When discussing numbers of providers in the industry with some of the largest manufacturers, they tell us that they have approximately 12,000 dealers on their rolls. The 80-20 rule is in effect as only two to three thousand comprise the lion’s share of their volume. So, one might conclude that 75-80% of the HME business is being conducted by fewer than 3,000 companies.
According to the JCAHO Web site, approximately 5,600 home care organizations have been accredited by the JCAHO. However, one must realize that in addition to home medical equipment, clinical respiratory, pharmacy services (home i.v.), and rehabilitation technology services, the JCAHO includes clinical/consultant pharmacists services, freestanding ambulatory infusion services, home health services (nursing), home personal care and/or support services, hospice, long-term care pharmacy services, pharmacy dispensing services, and contracted services.
The majority of that 5,600 number are not HME/rehab/respitory providers from our industry.
Now add those providers that have been accredited by ACHC and CHAP. We are in the 3,000 range of accredited companies in our industry. ACHC, CHAP nor JCAHO is at full capacity and could accredit more companies if the demand was present. When one takes these numbers into consideration, the task becomes much more manageable. In addition, other accrediting bodies may enter the market, as well.
Another question centers around the efficacy of accreditation: Will accreditation actually help decrease fraud and increase patient care while improving business operations?
This is a legitimate question and deserves a more detailed answer than space allows. The answer is yes and no. Local health departments inspect restaurants yet there are still roaches in the kitchen of many. There are attorneys who have passed the bar and are licensed and still end up in jail for fraud. There are banks that are mega-regulated that still rip off the public. There are speed limits on the highway and laws against drinking and driving, yet speed and drunk drivers combine to be the largest causes of traffic accidents. And, there are physicians who regularly practice fraud and abuse the system (until they are caught and punished).
But, we don’t simply throw out all the regulations, laws, licenses and certifications that are in existance today because Enron, Worldom and Arthur-Andersen had some crooks in them. There is, in fact, accountability when professional standards are well-defined, implemented and enforced. And, the higher the standards, the more likely abuse will decrease, patient care will be at least optimally provided and businesses will be improved.
Shouldn’t certification (individual credentialing) preceed company accreditation?
As stated above my preference is to see individual certification come first in the credentialing sequence. In any case, a combination of individual certification (ATS, ATP, RRT, RN, etc., plus new certifications for various positions within our industry) and company accreditation is a must. An analogy: A physician may be a skilled surgeon, but without an operating room that meets certain healthcare standards, he or she could not perform appropriately. Yet a hospital without the appropriate trained and certified personnel cannot offer the services it must offer.

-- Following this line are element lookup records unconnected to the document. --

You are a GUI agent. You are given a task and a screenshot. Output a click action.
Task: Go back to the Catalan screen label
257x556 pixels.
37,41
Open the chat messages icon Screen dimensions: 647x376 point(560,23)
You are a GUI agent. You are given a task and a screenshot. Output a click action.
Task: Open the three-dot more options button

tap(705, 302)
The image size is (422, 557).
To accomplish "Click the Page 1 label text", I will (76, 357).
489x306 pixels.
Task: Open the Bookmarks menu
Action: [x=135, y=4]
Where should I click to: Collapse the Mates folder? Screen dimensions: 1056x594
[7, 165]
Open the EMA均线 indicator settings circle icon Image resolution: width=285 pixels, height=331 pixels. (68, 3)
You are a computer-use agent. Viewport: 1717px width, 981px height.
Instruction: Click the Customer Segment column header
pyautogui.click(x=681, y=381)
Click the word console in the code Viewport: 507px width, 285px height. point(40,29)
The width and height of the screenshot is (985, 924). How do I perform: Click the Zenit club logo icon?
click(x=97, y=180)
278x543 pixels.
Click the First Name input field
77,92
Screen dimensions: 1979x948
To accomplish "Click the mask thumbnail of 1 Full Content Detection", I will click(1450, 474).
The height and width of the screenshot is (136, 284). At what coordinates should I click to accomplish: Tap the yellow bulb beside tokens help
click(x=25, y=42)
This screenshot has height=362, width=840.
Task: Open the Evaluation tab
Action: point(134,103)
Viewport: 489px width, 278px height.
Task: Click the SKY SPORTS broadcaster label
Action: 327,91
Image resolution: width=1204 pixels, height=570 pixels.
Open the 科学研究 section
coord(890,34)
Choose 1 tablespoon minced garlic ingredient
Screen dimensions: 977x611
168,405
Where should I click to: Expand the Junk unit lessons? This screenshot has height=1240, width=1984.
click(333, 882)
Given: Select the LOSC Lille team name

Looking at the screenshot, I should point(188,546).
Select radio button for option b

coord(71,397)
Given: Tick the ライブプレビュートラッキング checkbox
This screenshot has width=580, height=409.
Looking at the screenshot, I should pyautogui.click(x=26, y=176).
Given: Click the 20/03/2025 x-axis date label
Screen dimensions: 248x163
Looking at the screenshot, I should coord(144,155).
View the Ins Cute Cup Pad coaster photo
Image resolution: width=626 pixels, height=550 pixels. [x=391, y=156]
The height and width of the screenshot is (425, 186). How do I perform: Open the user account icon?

The same parallel should be drawn in our industry. Accreditation alone is not enough. Credentialing of individuals performing within the industry is also necessary.
Why not employ licensing by the individual states instead of requiring certificatgion and accreditation?
State licensing would likely not cover both fronts and would vary from state to state, making it much more difficult and costly administratively for federal payors such as Medicare to manage. In addition, while a strong proponent in most cases for local governance and states rights, I believe that a single standard needs to be set at the federal level for the sake of consistency and clarity.
A complex subject to be sure, isn’t it? Therefore, it is more important than ever that we work together to determine the best long-term course of action for our great industry.
- David Miller is CEO of The Med Group.